Bridging finance provides businesses an alternative to venture capitalist funding which can often prove timely in forecasting long term revenue. The uses of bridging finance for commercial purposes are vast, however, the main uses include;

● funds to acquire new business premises, also termed ‘land acquisition’

● purchase additional shares, assets or bonds

● buy out other investors or partners, also termed ‘management buy-out’

·       ● merge with another company

·       ● rebranding/rejuvenation of existing business model

·       ● sustaining cash flow between successive private equity investments


● bridging the gap between redemption of one bond and replacement by a new issue

Bridgebank Capital has recently launched a new acquisition product ‘ACQUI10’ which aims to help SMEs. We spoke to Carl Graham, Business Development Executive at Bridgebank Capital, to give us some more insight in to how the product might benefit growing businesses.

He explained, “In essence our ‘ACQUI10’ acquisition product is like any other bridging loan insofar that it offers a quick and flexible financing option. However, this product differs slightly as it is deliberately geared towards commercial tenants who are looking to purchase their business premises from their landlord.”


Essentially, this product will offer financing for land acquisition so that businesses can maximise cheaper purchase prices. Carl added, “Landlords will often offer their long term tenants the opportunity to buy the property at a discounted price, in order to complete a fast and secure sale.”

Stressing the need for a bridging loan in such circumstances, Carl said, “In return for the discount they will often impose strict time constraints, and our acquisition bridging product provides a suitable solution.”

By choosing a product like the one currently offered by Bridgebank in the circumstances outlined above, your client may even benefit from a bridging loan that could cover the entire purchase price.

Carl said: “Traditional commercial mortgage providers will advance a loan based on the purchase price. The advantage of our ACQUI10 product is that the lending decision is based on the OMV, and for good quality borrowers, our typical LTV of 65 per cent will often cover the entire cost of the purchase, with little or no capital input.”

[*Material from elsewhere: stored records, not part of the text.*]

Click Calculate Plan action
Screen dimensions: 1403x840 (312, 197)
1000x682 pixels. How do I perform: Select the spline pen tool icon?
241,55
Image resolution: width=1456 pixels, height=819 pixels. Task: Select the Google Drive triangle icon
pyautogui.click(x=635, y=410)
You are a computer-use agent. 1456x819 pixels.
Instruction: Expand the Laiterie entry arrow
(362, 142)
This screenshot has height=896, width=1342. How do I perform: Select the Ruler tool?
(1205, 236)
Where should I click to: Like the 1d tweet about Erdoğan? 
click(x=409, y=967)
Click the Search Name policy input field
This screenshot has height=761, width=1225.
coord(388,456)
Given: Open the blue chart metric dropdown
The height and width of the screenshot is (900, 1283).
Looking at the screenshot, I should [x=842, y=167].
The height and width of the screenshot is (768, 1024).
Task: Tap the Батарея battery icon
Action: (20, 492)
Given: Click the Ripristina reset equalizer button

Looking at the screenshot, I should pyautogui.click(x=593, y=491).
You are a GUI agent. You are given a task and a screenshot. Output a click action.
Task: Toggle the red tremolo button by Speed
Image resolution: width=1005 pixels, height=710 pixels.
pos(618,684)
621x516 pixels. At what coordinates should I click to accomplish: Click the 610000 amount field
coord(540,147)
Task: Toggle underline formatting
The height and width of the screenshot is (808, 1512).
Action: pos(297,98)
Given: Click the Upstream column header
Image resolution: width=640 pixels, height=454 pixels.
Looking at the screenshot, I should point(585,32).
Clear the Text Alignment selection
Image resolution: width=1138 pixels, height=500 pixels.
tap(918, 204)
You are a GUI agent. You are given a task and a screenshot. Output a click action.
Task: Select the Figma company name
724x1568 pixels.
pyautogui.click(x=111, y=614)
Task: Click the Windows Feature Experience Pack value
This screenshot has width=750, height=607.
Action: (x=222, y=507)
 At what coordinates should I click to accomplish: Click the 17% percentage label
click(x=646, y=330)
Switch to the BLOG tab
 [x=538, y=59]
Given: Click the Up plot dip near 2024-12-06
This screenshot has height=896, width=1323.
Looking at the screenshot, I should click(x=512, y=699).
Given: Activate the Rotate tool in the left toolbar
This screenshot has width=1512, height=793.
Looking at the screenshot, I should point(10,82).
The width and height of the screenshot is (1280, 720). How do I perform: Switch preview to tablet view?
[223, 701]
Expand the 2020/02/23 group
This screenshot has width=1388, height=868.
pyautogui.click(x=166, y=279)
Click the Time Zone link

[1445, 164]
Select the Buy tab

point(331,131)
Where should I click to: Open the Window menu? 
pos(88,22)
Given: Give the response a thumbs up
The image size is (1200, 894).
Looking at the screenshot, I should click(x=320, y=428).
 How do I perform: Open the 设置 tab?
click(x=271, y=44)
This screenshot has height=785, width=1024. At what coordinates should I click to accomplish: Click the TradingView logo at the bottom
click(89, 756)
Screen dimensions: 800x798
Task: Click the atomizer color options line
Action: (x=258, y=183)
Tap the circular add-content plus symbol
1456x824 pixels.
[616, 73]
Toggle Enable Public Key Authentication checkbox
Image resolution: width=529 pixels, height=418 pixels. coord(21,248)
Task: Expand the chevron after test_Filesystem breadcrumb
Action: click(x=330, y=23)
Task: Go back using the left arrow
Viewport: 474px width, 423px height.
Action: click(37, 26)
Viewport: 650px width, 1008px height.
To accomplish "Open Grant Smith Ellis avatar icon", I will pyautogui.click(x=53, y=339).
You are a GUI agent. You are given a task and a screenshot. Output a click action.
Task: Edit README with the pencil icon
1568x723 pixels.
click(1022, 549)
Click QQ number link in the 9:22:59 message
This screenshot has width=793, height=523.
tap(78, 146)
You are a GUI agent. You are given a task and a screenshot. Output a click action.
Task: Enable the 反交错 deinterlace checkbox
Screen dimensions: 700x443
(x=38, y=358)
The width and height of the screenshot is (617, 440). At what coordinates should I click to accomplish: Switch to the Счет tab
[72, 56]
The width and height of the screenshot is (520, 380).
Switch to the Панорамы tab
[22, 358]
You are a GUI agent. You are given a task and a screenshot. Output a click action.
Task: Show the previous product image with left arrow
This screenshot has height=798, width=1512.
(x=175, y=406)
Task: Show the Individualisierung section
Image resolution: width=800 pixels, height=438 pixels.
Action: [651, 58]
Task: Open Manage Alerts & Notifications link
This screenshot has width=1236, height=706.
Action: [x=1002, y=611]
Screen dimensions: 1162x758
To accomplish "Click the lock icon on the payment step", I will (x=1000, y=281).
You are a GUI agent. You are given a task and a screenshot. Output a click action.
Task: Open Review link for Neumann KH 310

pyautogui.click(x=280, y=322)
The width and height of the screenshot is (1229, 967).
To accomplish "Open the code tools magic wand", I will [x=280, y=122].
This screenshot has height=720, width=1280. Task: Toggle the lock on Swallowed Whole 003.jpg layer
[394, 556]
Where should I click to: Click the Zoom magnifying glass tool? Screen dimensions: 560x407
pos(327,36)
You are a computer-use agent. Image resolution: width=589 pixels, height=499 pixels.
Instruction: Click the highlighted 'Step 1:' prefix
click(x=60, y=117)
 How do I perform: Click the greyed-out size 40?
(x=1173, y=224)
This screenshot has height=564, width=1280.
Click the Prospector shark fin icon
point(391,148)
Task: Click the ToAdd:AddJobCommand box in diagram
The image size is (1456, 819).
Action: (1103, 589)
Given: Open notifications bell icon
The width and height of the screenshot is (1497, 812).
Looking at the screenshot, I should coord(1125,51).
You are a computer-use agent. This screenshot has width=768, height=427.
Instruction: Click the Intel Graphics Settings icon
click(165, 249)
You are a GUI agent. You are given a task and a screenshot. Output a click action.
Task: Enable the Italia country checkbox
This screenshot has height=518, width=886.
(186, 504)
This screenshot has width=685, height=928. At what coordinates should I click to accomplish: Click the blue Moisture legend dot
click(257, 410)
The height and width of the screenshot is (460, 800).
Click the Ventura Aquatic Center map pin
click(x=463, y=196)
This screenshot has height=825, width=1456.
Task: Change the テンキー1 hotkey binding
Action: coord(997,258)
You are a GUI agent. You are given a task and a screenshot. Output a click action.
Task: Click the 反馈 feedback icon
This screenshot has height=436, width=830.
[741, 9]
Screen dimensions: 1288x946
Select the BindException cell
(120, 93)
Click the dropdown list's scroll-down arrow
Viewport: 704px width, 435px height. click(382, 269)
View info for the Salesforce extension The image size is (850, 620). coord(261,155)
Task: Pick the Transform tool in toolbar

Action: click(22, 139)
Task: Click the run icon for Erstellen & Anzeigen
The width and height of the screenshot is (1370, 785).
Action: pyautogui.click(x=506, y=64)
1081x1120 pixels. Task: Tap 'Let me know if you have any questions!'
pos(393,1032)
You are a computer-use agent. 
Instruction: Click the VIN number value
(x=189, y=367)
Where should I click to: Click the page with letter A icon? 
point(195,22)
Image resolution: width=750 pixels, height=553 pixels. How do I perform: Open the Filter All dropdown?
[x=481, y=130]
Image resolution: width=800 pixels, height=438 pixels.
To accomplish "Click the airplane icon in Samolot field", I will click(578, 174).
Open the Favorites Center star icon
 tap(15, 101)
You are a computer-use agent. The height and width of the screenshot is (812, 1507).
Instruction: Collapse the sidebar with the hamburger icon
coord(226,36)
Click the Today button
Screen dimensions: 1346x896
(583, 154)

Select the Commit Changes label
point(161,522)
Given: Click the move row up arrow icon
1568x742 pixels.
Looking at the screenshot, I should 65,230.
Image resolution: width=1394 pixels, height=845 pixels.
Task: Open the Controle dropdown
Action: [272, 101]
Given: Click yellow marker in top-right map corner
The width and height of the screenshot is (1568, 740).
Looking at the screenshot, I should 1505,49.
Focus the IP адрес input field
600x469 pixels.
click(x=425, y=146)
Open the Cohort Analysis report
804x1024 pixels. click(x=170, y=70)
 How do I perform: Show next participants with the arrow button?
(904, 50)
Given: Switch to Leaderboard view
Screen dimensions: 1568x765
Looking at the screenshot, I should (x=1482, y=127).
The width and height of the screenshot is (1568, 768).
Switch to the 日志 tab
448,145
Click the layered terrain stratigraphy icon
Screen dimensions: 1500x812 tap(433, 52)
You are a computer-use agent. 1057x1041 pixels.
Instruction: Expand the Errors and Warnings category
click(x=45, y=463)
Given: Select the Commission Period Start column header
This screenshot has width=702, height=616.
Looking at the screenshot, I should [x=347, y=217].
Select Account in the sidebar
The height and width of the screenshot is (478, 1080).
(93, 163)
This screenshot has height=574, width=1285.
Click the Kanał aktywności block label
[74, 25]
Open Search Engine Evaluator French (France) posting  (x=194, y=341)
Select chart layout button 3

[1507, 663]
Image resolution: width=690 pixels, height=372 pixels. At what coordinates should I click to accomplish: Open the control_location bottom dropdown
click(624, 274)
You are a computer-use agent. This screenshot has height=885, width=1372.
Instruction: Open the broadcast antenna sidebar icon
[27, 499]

Another benefit to acquisition bridging is its ability to provide a finance facility to purchase another business or additional assets your client has identified as profitable. However, there is a growing trend of investment bankers who are initiating effective buy outs with the use of bridging loans in an attempt to diversify and obtain new funding streams.

Such advice should be heeded with a health warning as there is a potential conflict of interest here. The ability to foresee a large growth in a business may not only benefit the banker professionally, but will also provide steep financial rewards as bridging finance is highly profitable for the lender.

Clients should be advised that this method of finance is costly and should only turn to this method of funding for growth if their business plan is viable and has been sufficiently stress tested.

Nevertheless, the future of acquisition finance for SMEs is bright. Government plans to provide £250m loans to SMEs which may dent this market sector, but competition between lenders can only mean better products for your client.